*** Text under study

Goiter refers to an abnormal enlargement of the thyroid gland, which is a butterfly-shaped gland found at the base of the neck, explains Mayo Clinic. It is often painless although a large goiter causes coughing and makes it hard for a person to breathe or swallow.
Iodine deficiency is the most common cause of goiter around the world, according to Mayo Clinic. In the United States, iodine deficiency isn't the cause of most goiters because Americans have a sufficient intake of iodine through the consumption of iodized salt. Most Americans with goiter suffer from too much or insufficient production of the thyroid hormones that develop in the gland.
The gland needs enough iodine to produce adequate thyroid hormones, says the American Thyroid Association. When the body lacks iodine and the thyroid hormone level is too low, the brain sends a signal to the thyroid, which stimulates the thyroid to produce thyroid hormones and increase in size. This abnormal growth in size becomes a goiter. Other causes of goiter include Hashimoto’s thyroiditis, Graves’ disease and multinodular goiters.
The American Thyroid Association notes that when a person has a goiter, it does not necessarily mean that his thyroid gland is malfunctioning. It indicates the presence of a condition that causes the thyroid to grow abnormally. Hyperthyroidism means the gland produces too much hormone, while hypothyroidism means the gland produces too little hormone. Euthyroidism is a condition wherein there is a correct amount of hormone.

******

**Tasks for this exercise**.
a – Restate word for word the part of the goiter passage between "The gland needs" and "and multinodular goiters.", inclusive.
b – In the goiter passage, what does hypothyroidism mean?
The listing that follows is drawn from an unrelated source.

*** Extracted data

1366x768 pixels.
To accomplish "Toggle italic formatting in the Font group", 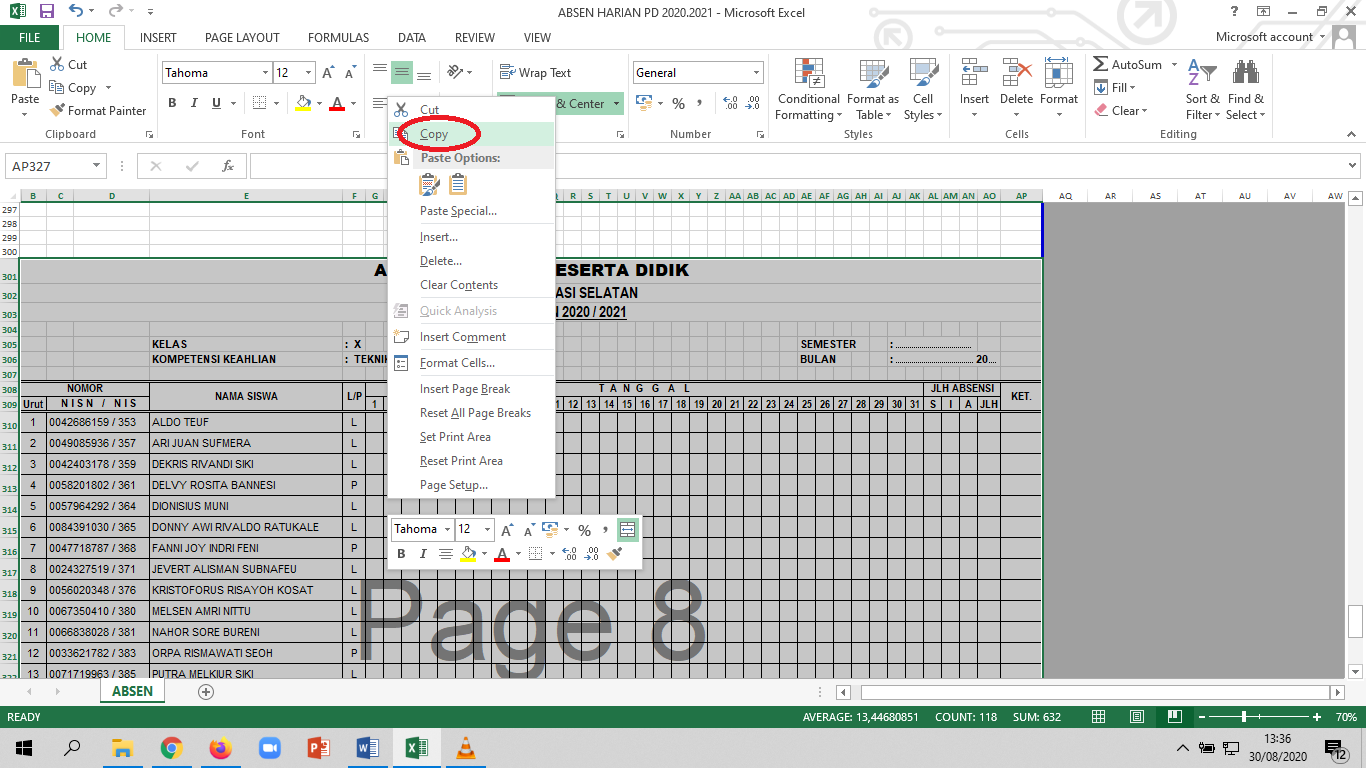I will coord(193,103).
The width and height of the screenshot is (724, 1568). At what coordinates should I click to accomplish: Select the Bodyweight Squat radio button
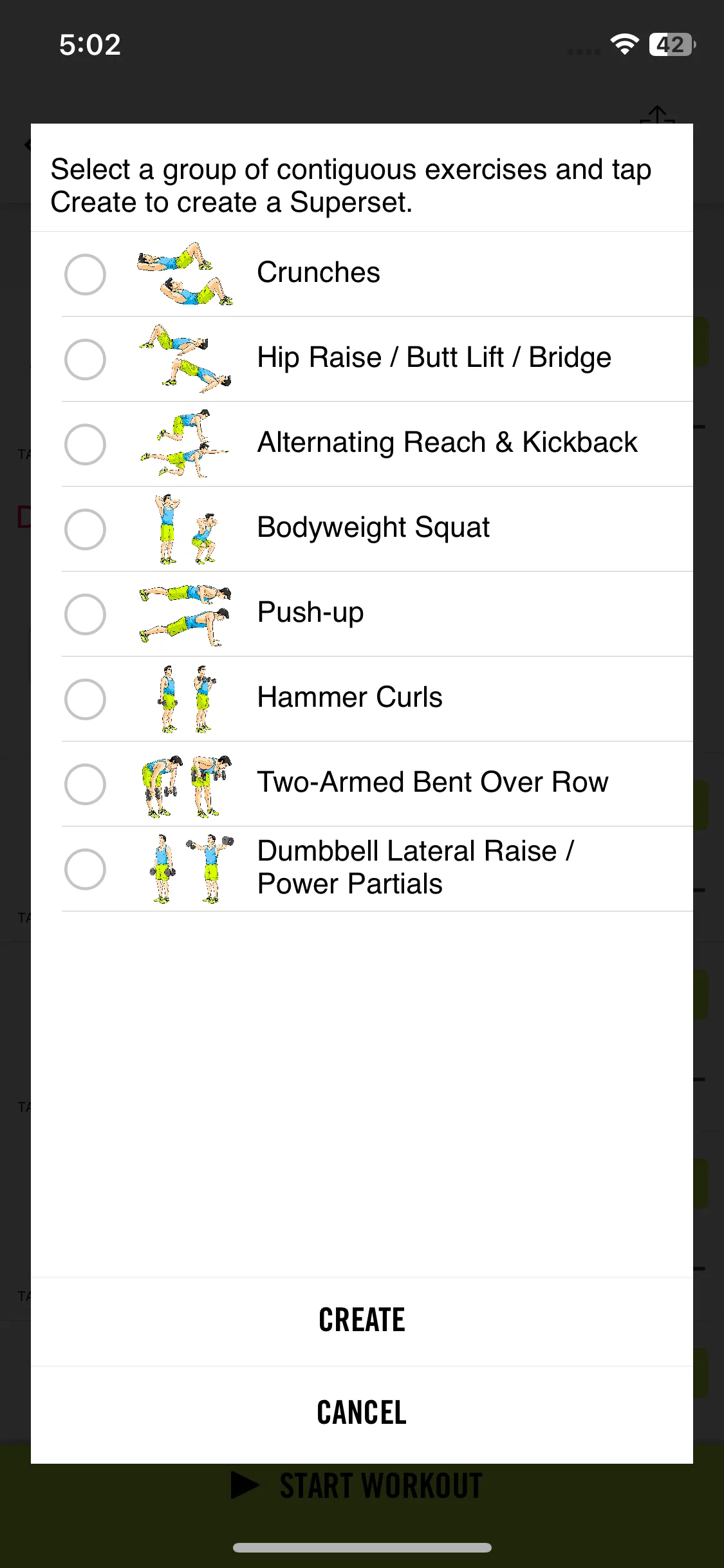tap(85, 529)
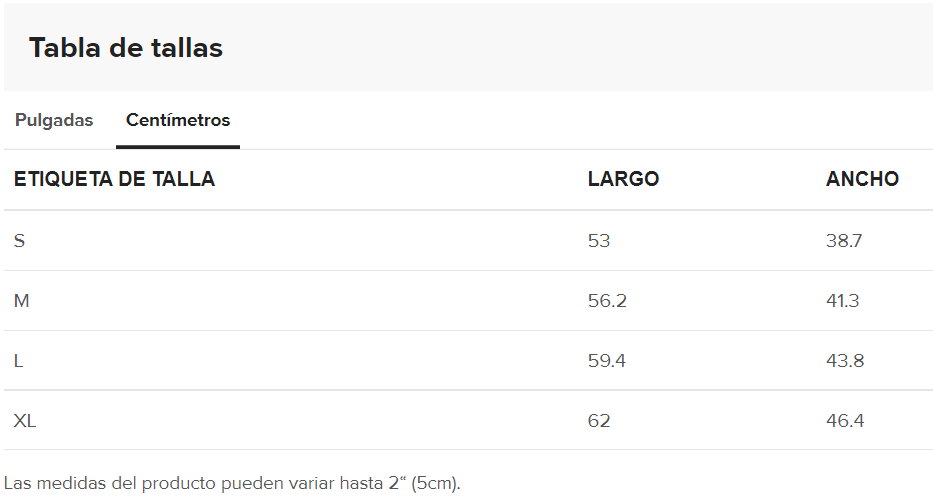Select the M size row label
The image size is (933, 496).
(x=21, y=301)
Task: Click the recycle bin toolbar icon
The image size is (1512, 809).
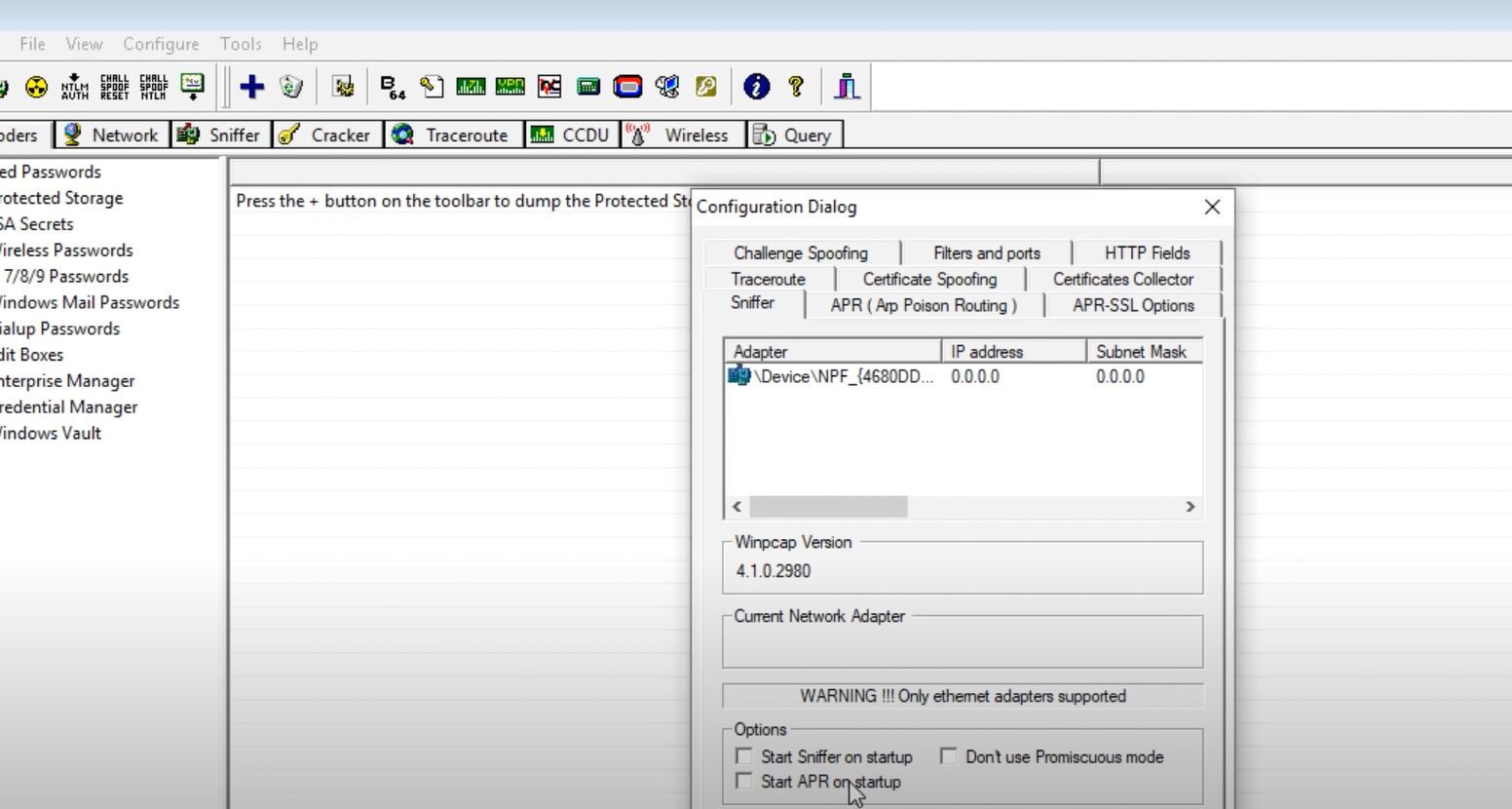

******

**Outputs for the tasks**.
a –
The gland needs enough iodine to produce adequate thyroid hormones, says the American Thyroid Association. When the body lacks iodine and the thyroid hormone level is too low, the brain sends a signal to the thyroid, which stimulates the thyroid to produce thyroid hormones and increase in size. This abnormal growth in size becomes a goiter. Other causes of goiter include Hashimoto’s thyroiditis, Graves’ disease and multinodular goiters.

b – The thyroid gland produces too little hormone.